Accepted Domains

This section describes the design decisions associated with Accepted Domains for system(s) built using ASD's Blueprint for Secure Cloud.

Estimated reading time: 2 minutes

Accepted Domains are SMTP namespaces configured within Exchange Online. Only emails addressed to users within the nominated domains are accepted.

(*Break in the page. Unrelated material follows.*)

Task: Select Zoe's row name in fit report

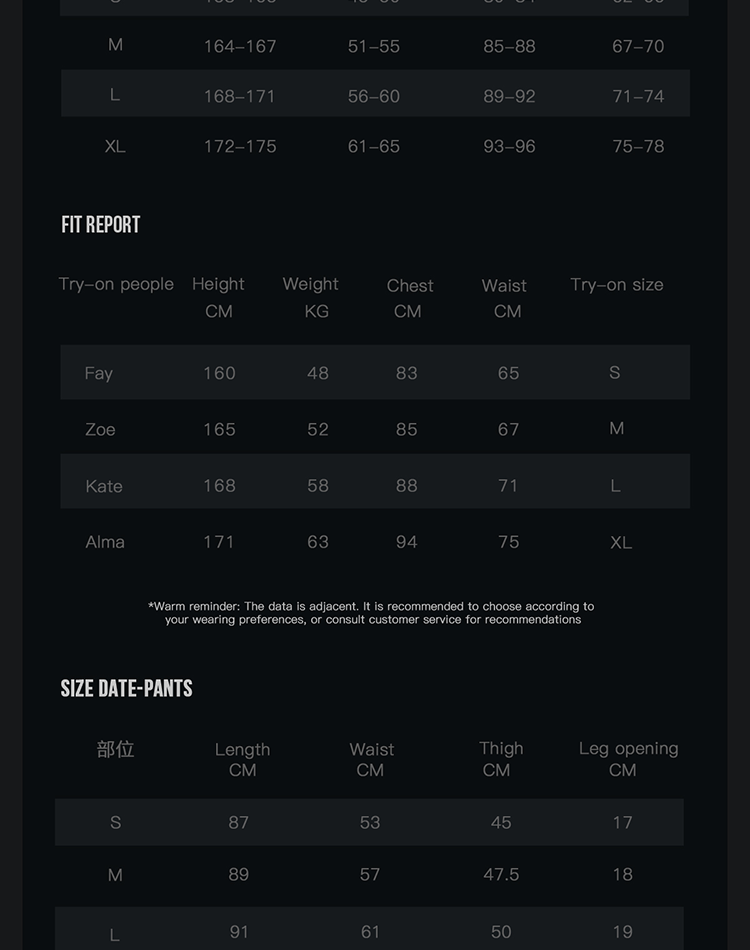Action: [100, 429]
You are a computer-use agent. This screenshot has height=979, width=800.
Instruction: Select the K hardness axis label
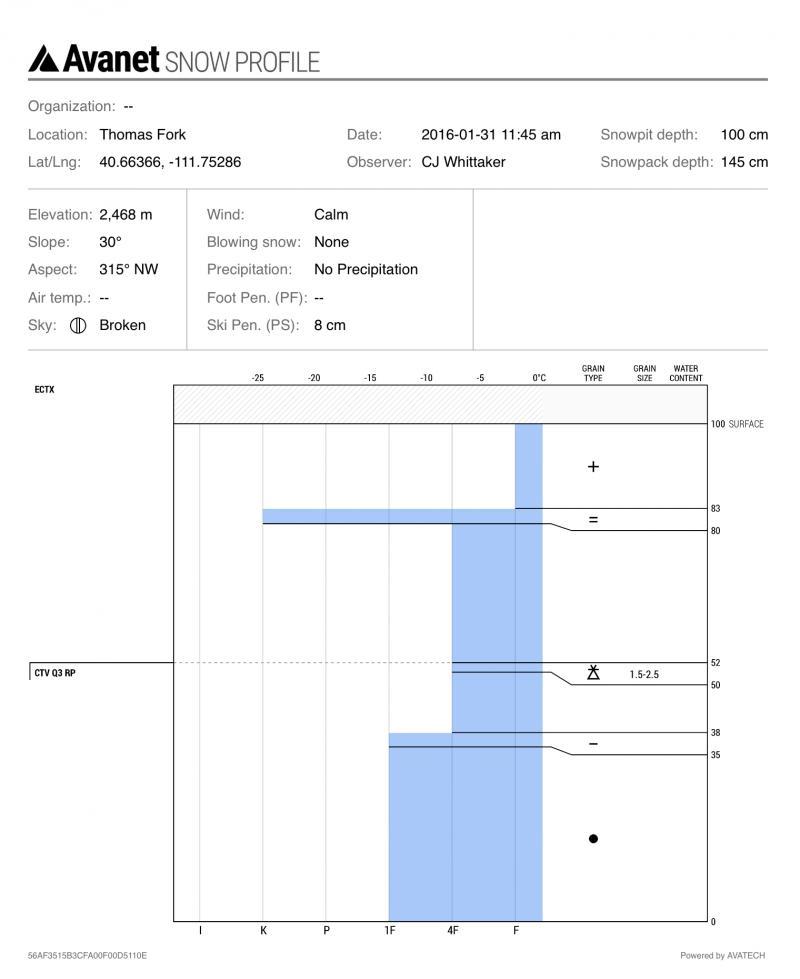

Accepted Domains consist of the following types:

Authoritative Domains - Authoritative Domains are domains where the Exchange Organisation accepts messages addressed to recipients and is responsible for generating non-delivery reports. On creation of an Exchange Online organisation the tenant domain Fully Qualified Domain Name (FQDN) and the <tenantname>.mail.onmicrosoft.com FQDN are automatically populated as an Authoritative Domains; and
Relay Domains - Relay Domains are often called Non-Authoritative Domains. The Exchange Organisation will accept the messages addressed to the recipients; however, it is not responsible for generating non-delivery reports. Hybrid Exchange leverages Relay Domains and mail connectors to relay messages between both on-premises infrastructure and Exchange Online.

Design Decisions

Decision Point	Design Decision	Justification
Authoritative Domains	Configured	`<tenantname>.onmicrosoft.com` authoritative domain is created during the enablement of Microsoft 365 and represents the Exchange Online Organisations initial SMTP address space.
Configure Additional Accepted Authoritative Domains	Configured	Required to integrate with additional organisations. Any additional organisations that require access to the system are to be included.

Design Decisions

Decision Point	Design Decision	Justification
Non-Authoritative / Internal / Relay Domains	Configured	`<tenantname>.onmicrosoft.com` authoritative domain is created during enablement of Microsoft 365 and represents the Exchange Online Organisations SMTP address space. The additional authoritative domains are required as each organisation will have a corresponding authoritative domain.